__Written exercise A__:
Answer these questions about the Mitchell van Bergen text:
(i) From which club did Van Bergen join Vitesse in July 2015?
(ii) What number was he reassigned when promoted to the Vitesse first team?
(iii) Who replaced him in his first start for Heerenveen?

__Document text__:

************

Mitchell van Bergen (born 27 August 1999) is a Dutch professional footballer who plays as a winger for Ligue 1 club Reims.

Club career

Vitesse
In July 2015, Van Bergen joined Vitesse on a three–year deal from Eredivisie side Willem II as a fifteen-year old. On 18 December 2015, he made his professional senior debut in a 5–1 victory over Twente coming on as an 83rd-minute substitute for Milot Rashica after impressing in the Vitesse youth sides.

Ahead of the 2016–17 campaign, Van Bergen was promoted to the Vitesse first-team along with several other academy team-mates including Arshak Koryan, Thomas Oude Kotte, Zhang Yuning, Jeroen Houwen and Julian Lelieveld. Along with his promotion, he was reassigned the number 16, after holding the number 42 last season. On 6 August 2016, the opening day of the season, Van Bergen was given his first professional start under new manager Henk Fraser against his former club Willem II, playing 81 minutes before being replaced by debutant Koryan. On 27 January 2017, he signed a new three-and-a-half-year deal with Vitesse until 2020.

Heerenveen
On 31 August 2018, following limited first-team opportunities at Vitesse, Van Bergen joined fellow Eredivisie side, Heerenveen on a four-year deal for an undisclosed fee. He made his Heerenveen debut on 1 September 2018 replacing Michel Vlap in the 75th minute in a 1–1 draw against VVV-Venlo. He made his first start for the club in a 3–3 draw away at Excelsior playing 66 minutes before being replaced by Jizz Hornkamp. On 8 December 2018, he scored his first goals in the Eredivisie scoring the 4–1 and 5–1 in a 5–1 victory away at Willem II.

************

__Data lines__:
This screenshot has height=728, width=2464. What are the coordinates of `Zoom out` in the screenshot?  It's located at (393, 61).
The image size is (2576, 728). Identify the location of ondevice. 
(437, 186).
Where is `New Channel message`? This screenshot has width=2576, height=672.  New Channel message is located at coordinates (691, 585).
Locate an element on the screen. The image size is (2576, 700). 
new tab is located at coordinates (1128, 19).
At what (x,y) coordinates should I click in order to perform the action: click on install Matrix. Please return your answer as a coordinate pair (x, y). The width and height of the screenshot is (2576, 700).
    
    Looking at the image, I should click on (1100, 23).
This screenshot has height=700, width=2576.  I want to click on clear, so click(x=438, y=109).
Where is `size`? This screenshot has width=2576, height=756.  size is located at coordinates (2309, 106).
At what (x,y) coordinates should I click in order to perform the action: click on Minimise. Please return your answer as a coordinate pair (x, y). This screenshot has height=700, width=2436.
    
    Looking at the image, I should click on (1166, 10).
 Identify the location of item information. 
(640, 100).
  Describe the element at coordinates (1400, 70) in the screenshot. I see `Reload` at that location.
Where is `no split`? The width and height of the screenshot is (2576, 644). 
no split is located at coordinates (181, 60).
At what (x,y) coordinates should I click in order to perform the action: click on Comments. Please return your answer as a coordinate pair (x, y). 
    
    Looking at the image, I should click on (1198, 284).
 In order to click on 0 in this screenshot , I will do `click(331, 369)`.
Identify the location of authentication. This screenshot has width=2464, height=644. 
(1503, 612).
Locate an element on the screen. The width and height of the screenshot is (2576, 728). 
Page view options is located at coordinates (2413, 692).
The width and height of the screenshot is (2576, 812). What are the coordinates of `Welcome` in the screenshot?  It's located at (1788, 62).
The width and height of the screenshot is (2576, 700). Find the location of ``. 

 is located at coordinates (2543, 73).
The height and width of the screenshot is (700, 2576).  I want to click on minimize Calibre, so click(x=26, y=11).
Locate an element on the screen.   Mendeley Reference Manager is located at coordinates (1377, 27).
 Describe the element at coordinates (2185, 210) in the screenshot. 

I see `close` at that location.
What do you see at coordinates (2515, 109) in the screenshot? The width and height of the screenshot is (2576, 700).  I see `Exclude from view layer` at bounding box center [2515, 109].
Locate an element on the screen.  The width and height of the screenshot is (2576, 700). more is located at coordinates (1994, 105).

************

__Written exercise B__: In the listing, retype the lines beginning with the line that contains "The width and height of the screenshot is (2576, 700). Find" and going on through the line that contains "coordinates (1377, 27).".

__Full answer A__:
(i) Willem II
(ii) 16
(iii) Jizz Hornkamp

__Full answer B__:
The width and height of the screenshot is (2576, 700). Find the location of ``. 

 is located at coordinates (2543, 73).
The height and width of the screenshot is (700, 2576).  I want to click on minimize Calibre, so click(x=26, y=11).
Locate an element on the screen.   Mendeley Reference Manager is located at coordinates (1377, 27).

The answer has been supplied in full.